Earned Return on Total Assets: In case of return on total assets, a downward trend can also be
observed as it decreased from 15.52% in 2015 to 4.86% in 2017. It indicates that the capacity of
the company to generate income before tax and to gain tax against resources has reduced. Thus,
it is a major risk in the company (Kabajeh, Al Nuaimat & Dahmash, 2012).

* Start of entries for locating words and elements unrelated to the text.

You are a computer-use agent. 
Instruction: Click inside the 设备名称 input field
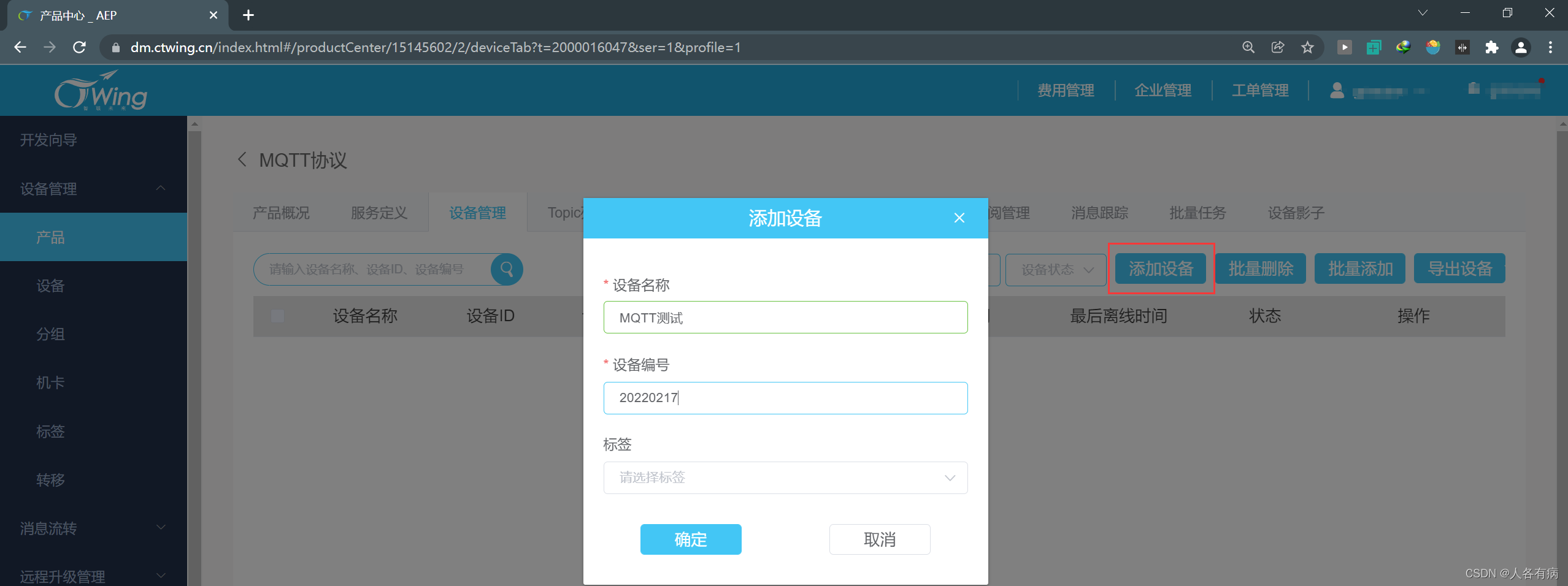785,318
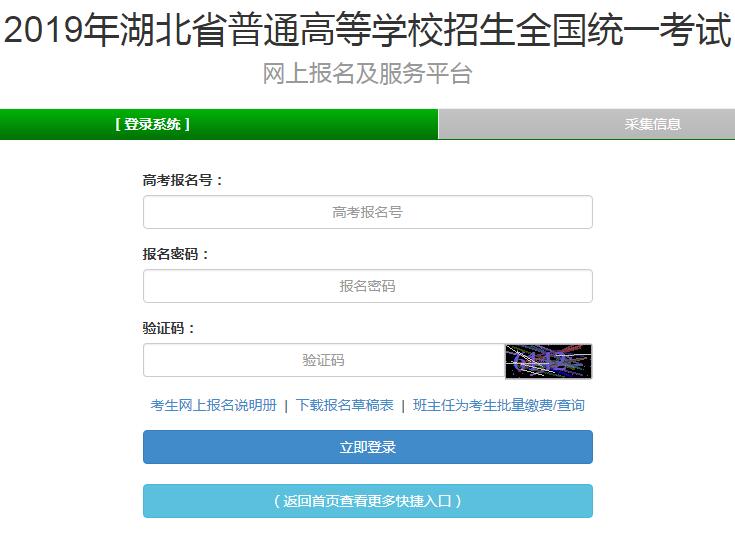Click 返回首页查看更多快捷入口 button
Screen dimensions: 735x534
coord(368,501)
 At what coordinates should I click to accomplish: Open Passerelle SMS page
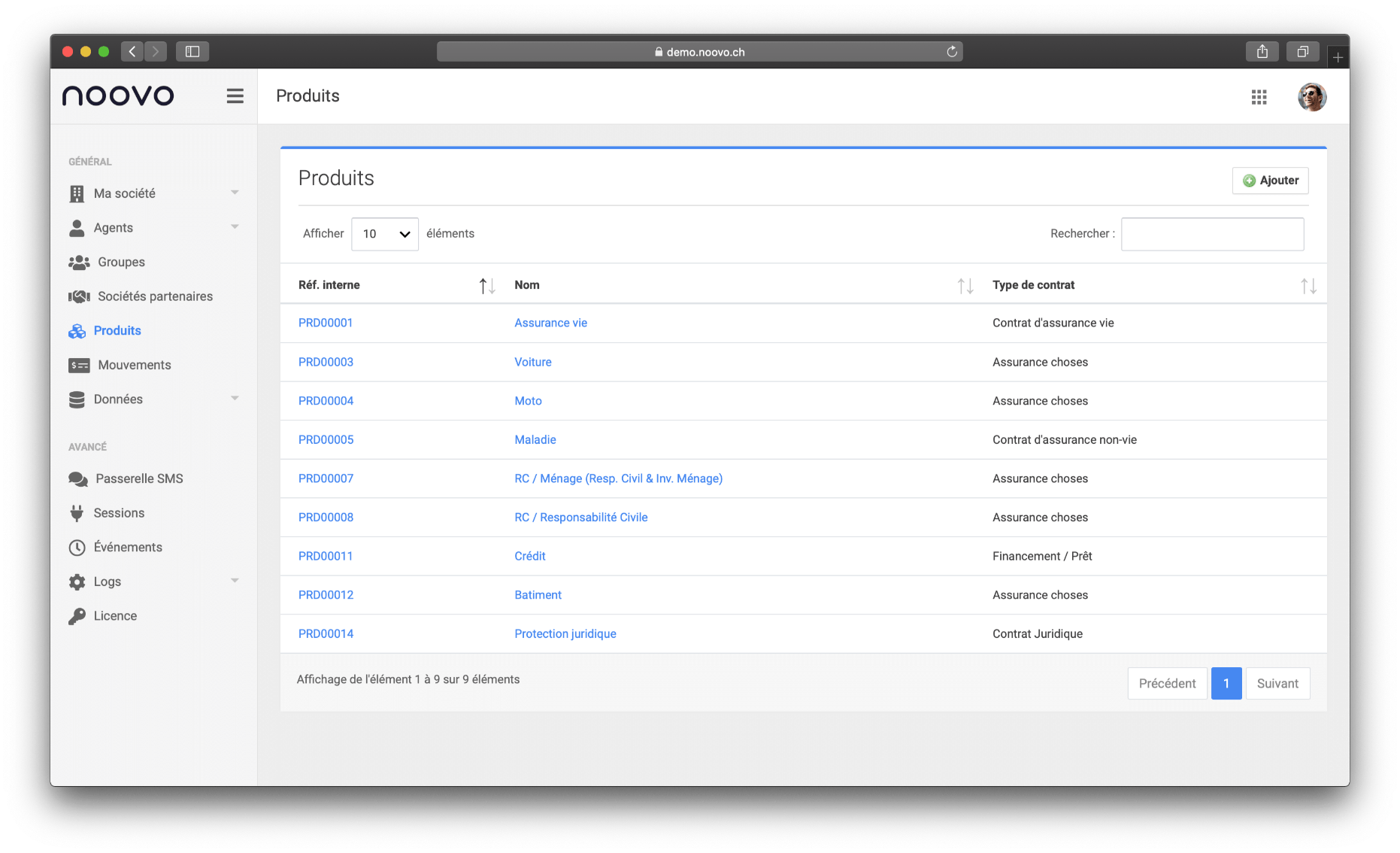point(139,479)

Net Profit Margin Analysis: Declining trend can also be seen in the net profit margin of the
company as in dreaded from 17.85% in 2015 to 10.38% in 2017. It shows the reduced capacity
of the company to earn profits and leads to the high risk of profitability. This is one of the major
financial risks of the companies as the company is failing in the generation of higher net profit
(Stahl et al., 2012).
Time Earned Ratio Analysis: The capacity of the company to earn interest has decreased as the
times earned ratio decreased from 4.10 in 2015 to 1.90 in 2017. It leads to the financial risks as
the firm is losing its capacity to earn interest incomes.
Days in Accounts Receivable: It can be seen that there has been an increase in the days in
accounts receivable from 53.24 in 2015 days to 83.07 in 2017. This aspect increases the bad debt
risk of the company for the increase in the chance to not recover the receivables (Michalski,
2013).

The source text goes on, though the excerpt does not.